Post
Topic
Board Beginners & Help
Re: How are BitCoins that are stored offline still tracked in the network?
by
DeathAndTaxes
on 26/01/2013, 23:30:10 UTC
Well, that is both some what worrisome and somewhat reassuring to hear. One of my concerns was that people are not always great about backing up their files and if enough people fail to back up the wallets and their computer goes down you may end up with a great deal of money just sitting around outside of the system because they can no longer get to it. The ability to at some point in the future bring that money back into circulation seems like it could get rid of that problem. The part that worries me is that those same people could also get into active wallets and take money that was not lost. I may be horribly misunderstanding something and be horribly off base with this statement. I am new to this and have only seen a few videos and what not, so I am no expert.

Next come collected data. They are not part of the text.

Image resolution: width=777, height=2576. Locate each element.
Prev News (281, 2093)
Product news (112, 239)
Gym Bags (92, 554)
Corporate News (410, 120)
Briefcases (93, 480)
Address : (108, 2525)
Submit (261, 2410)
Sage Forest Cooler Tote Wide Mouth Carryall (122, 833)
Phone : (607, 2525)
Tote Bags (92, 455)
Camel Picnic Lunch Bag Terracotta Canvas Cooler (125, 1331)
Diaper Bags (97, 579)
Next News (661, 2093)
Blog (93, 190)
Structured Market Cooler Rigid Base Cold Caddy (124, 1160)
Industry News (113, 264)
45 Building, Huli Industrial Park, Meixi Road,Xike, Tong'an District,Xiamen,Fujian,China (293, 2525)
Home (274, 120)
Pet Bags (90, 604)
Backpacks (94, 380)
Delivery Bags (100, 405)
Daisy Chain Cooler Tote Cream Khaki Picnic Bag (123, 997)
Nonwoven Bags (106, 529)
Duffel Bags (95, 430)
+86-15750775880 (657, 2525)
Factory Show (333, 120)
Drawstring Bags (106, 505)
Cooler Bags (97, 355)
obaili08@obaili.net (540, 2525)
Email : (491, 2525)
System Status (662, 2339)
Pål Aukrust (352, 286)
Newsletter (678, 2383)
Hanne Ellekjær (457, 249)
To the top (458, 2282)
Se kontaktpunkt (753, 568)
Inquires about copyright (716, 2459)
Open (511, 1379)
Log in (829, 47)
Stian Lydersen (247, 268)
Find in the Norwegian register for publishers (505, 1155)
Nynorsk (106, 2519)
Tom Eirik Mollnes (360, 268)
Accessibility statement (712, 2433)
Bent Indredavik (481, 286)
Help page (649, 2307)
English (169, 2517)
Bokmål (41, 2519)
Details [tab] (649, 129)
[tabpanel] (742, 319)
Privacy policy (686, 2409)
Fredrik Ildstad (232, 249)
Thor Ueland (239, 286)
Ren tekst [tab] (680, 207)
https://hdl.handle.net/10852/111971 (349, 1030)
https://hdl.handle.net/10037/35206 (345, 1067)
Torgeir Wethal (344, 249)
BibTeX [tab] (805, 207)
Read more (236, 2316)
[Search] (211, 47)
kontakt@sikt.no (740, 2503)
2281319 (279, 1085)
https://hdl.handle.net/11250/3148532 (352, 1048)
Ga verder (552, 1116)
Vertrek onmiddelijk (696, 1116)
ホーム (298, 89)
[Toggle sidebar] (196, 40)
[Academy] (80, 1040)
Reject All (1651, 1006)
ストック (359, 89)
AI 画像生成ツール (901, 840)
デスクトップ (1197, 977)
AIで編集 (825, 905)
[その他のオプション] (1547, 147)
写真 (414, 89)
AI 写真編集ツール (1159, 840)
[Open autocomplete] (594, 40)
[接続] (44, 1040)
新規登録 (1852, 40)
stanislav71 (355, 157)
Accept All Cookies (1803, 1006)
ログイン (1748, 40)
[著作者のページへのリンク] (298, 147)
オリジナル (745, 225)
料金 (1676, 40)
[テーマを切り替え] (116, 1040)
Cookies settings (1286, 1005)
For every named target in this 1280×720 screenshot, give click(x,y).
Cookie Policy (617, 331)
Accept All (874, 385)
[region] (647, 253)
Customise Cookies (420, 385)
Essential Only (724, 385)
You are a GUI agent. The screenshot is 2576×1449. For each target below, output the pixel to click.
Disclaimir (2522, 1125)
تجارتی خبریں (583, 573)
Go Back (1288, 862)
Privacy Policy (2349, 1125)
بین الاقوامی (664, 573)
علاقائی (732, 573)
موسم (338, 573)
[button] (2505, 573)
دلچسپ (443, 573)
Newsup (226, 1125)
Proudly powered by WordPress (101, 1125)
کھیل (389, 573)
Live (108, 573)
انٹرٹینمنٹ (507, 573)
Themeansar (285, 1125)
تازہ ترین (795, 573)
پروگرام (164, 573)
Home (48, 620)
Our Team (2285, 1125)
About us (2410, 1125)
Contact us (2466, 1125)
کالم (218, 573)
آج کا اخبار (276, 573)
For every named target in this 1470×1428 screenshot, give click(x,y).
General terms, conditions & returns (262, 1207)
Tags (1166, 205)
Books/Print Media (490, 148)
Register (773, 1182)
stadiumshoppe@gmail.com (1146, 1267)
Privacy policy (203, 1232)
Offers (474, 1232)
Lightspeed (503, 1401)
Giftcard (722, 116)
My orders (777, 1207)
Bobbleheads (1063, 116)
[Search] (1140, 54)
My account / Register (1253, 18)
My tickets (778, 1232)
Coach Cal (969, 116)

It is nothing to worry about.  Today performing a brute force attack on a 256 bit key is simply impossible.  It won't become possible without breakthroughs in physics that give us access to energy on a scale the human race has never seen before.  Just counting from 0 to 2^256 would require more energy than our star has left (yes the entire lifetime output of our sun).  

The only theoretic scenario where addresses could be attacked is that on a very long timeline (potentially decades or centuries) the cryptographic algorithms which make up Bitcoin could be compromised allowing a faster than brute force attack.  Generally these types of attacks take years if not decades to develop from an academic paper to something which can be done in the real world.  That would give active users plenty of time to move funds to "new" (as of yet not invented) address types based on stronger cryptography.  Long before any such attack could be made the only coins left in vulnerable addresses would be the ones that couldn't be moved because the private keys have been long since lost.